"""

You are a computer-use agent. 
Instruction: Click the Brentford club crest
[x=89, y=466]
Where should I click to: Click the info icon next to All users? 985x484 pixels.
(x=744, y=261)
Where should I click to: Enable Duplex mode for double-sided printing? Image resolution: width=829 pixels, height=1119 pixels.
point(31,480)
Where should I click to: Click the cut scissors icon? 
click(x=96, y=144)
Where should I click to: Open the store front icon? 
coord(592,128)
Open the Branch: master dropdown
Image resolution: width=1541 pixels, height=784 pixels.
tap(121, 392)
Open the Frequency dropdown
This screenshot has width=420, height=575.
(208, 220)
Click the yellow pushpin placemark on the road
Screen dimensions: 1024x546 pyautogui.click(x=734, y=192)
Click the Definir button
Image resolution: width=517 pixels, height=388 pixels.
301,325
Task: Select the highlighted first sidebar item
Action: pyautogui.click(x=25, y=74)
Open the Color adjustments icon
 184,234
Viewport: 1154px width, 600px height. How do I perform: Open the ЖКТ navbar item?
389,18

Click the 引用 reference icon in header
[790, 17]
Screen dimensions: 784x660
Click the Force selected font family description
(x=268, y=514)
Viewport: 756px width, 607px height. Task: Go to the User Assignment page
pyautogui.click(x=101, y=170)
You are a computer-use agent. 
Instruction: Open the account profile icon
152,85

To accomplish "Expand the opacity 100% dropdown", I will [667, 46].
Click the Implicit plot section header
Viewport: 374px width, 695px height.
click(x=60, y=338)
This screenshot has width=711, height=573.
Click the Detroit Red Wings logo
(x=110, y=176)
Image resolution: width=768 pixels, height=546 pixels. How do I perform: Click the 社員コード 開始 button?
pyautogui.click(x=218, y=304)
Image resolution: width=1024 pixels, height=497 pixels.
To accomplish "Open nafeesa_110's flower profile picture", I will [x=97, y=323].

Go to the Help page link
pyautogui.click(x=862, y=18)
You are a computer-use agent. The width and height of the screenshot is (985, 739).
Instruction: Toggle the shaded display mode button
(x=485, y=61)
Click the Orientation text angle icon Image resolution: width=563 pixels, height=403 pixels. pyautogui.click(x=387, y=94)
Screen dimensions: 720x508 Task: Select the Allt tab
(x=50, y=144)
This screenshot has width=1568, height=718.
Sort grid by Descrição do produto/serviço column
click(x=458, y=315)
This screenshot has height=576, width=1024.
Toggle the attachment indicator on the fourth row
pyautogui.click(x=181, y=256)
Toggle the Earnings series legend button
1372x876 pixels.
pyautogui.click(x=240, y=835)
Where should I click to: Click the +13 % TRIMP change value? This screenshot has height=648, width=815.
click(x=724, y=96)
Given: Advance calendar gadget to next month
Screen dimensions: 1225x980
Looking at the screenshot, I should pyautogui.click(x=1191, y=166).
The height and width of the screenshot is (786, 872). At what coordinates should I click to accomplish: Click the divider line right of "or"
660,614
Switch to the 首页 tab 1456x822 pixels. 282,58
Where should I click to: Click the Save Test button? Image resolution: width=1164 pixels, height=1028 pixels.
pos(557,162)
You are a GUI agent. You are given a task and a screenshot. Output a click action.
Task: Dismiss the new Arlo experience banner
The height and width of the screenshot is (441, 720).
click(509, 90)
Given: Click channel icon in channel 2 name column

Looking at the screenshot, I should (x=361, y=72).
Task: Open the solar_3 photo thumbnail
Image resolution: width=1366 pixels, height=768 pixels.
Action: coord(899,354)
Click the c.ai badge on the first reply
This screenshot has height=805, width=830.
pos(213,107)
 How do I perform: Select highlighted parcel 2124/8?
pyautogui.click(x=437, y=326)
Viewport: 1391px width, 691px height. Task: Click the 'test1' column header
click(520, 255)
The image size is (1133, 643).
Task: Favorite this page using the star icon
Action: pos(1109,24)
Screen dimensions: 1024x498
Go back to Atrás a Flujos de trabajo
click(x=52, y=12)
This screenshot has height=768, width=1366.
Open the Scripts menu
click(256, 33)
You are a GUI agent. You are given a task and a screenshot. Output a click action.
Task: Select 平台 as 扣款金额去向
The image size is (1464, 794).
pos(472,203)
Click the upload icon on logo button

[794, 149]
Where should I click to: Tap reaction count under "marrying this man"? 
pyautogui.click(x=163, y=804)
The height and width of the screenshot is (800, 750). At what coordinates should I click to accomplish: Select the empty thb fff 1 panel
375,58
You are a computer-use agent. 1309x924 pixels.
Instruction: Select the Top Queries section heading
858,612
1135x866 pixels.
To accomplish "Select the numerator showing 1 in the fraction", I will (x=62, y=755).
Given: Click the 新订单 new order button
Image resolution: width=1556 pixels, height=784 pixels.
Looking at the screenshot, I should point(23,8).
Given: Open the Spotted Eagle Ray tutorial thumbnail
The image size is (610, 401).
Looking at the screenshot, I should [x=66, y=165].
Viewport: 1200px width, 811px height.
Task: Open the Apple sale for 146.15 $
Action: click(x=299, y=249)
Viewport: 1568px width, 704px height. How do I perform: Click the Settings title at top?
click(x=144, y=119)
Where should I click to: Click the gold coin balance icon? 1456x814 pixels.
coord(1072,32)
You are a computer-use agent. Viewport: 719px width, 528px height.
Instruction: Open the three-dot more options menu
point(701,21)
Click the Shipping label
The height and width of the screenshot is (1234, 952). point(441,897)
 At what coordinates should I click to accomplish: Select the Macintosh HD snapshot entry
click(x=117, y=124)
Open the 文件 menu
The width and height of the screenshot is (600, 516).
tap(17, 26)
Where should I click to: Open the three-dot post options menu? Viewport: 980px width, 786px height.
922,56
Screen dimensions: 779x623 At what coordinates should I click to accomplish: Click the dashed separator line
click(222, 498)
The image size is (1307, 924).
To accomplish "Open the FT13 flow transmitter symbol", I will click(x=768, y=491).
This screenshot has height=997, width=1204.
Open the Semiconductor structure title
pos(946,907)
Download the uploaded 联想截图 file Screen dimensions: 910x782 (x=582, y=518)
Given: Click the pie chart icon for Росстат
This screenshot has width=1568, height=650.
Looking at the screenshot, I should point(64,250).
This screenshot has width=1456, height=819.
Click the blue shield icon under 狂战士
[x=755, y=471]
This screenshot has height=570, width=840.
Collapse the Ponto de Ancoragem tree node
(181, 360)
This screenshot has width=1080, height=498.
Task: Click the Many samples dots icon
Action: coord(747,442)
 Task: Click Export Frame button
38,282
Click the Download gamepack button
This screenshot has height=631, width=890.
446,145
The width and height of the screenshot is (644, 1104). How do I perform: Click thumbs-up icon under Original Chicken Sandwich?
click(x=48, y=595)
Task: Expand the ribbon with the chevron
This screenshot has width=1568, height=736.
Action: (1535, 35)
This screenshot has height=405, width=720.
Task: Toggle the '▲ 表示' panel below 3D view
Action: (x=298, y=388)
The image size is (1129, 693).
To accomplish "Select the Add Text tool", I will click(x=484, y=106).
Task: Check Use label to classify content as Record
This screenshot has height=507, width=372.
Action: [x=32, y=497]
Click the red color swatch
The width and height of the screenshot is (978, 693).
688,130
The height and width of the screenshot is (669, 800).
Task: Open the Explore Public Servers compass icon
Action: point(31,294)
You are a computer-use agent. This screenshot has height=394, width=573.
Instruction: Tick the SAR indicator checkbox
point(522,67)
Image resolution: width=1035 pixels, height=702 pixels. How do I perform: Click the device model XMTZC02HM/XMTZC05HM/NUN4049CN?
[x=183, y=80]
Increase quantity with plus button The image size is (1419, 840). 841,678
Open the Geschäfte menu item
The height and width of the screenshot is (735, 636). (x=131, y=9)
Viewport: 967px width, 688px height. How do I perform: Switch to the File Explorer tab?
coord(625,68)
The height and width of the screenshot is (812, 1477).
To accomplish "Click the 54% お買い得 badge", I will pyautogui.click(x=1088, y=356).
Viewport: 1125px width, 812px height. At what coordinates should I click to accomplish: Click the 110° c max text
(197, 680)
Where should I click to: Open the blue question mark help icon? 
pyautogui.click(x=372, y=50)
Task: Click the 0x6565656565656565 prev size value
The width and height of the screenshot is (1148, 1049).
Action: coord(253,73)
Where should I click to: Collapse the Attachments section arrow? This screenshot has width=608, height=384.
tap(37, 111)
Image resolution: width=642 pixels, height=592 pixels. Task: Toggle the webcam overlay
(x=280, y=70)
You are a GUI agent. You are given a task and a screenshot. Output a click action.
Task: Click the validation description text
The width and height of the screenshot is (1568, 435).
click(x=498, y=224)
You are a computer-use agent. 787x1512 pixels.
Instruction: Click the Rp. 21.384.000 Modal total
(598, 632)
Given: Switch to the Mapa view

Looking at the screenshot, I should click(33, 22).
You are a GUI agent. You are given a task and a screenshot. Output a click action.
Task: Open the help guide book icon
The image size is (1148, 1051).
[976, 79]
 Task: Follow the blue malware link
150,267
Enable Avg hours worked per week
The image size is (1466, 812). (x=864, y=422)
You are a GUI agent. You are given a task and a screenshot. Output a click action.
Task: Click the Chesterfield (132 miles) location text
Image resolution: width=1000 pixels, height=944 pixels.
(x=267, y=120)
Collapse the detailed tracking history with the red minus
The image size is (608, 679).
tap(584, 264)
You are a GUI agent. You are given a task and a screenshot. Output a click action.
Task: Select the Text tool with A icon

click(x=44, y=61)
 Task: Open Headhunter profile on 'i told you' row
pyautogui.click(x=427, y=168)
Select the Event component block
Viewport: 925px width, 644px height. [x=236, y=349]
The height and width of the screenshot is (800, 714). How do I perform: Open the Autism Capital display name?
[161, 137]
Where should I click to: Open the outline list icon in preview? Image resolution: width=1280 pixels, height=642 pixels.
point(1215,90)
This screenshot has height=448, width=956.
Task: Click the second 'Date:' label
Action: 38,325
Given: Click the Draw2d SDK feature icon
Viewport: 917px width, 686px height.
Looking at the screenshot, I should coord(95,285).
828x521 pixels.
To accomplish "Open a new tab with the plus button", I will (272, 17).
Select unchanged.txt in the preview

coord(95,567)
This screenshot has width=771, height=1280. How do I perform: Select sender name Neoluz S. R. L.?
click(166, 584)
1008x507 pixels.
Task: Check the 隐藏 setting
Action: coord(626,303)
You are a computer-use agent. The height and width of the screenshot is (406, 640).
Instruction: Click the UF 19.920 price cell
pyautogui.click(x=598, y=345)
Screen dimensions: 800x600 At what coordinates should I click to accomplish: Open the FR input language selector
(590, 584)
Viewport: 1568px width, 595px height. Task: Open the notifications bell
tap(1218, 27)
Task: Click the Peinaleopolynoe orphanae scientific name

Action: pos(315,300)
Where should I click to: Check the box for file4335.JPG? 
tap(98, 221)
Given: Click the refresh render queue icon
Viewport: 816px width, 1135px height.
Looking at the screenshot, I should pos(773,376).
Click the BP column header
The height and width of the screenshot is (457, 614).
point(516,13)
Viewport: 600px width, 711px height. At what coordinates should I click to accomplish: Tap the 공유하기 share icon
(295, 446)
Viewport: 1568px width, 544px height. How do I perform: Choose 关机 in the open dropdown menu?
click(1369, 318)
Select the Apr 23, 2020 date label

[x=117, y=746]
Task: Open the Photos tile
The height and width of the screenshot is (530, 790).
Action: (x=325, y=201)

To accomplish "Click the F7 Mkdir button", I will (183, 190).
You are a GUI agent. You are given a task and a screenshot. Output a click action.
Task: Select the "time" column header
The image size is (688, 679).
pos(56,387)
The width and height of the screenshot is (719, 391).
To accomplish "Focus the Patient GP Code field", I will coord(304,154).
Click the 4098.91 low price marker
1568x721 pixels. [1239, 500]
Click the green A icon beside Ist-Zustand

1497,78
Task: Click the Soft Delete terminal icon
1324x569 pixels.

"""

> [WORK ORDER]: Present each line from the listing that holds the string "thumbnail".

> [THE COMPLETED TASK]:
Task: Open the solar_3 photo thumbnail
Given: Open the Spotted Eagle Ray tutorial thumbnail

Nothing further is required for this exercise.